INPUT RECORDS:
*** Block opens ***
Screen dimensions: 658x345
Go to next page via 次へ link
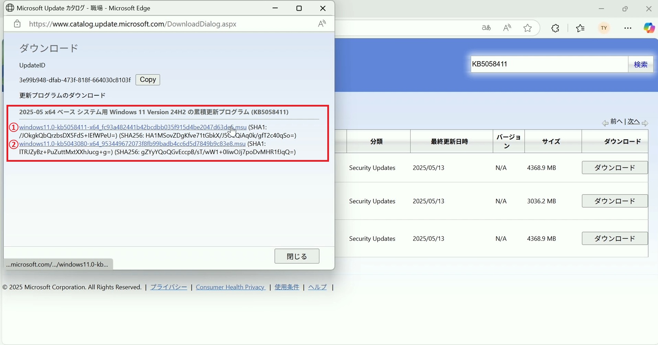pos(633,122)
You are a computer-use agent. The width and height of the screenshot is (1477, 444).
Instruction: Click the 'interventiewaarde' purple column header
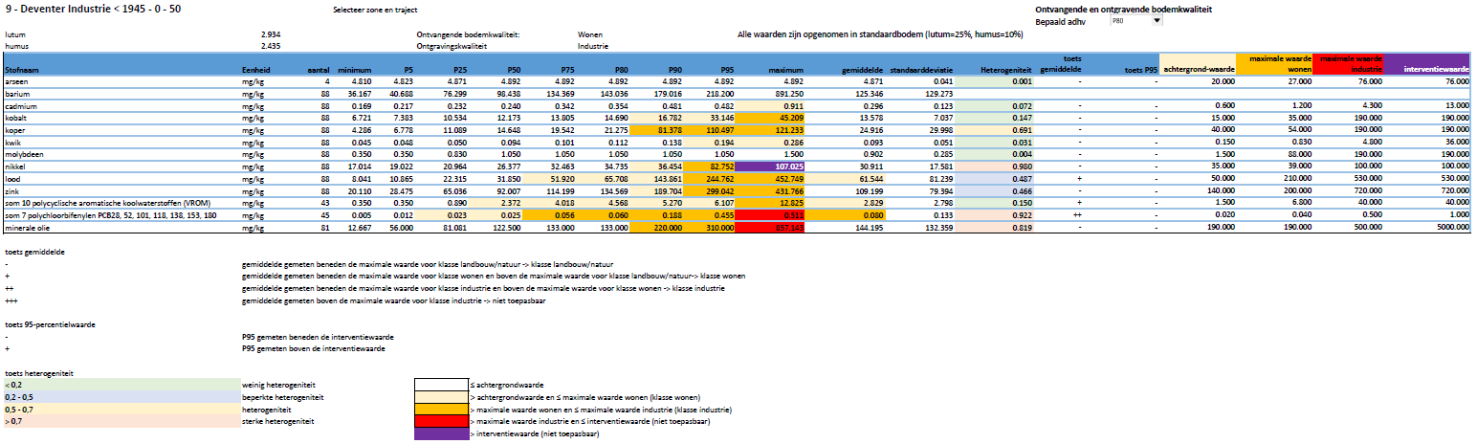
*** Block closes ***
*** Block opens ***
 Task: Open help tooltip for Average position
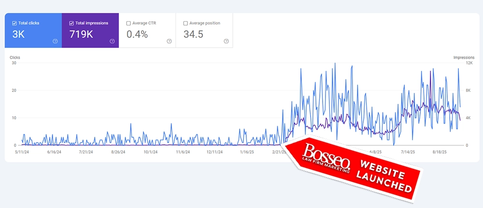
*** Block closes ***
EXERCISE AIM: In the listing above, find the line with "You are a computer-use" and the line with "Instruction: Click the"; output exactly those lines and all lines between them.

REPLY TO THE TASK:
You are a computer-use agent. The width and height of the screenshot is (1477, 444).
Instruction: Click the 'interventiewaarde' purple column header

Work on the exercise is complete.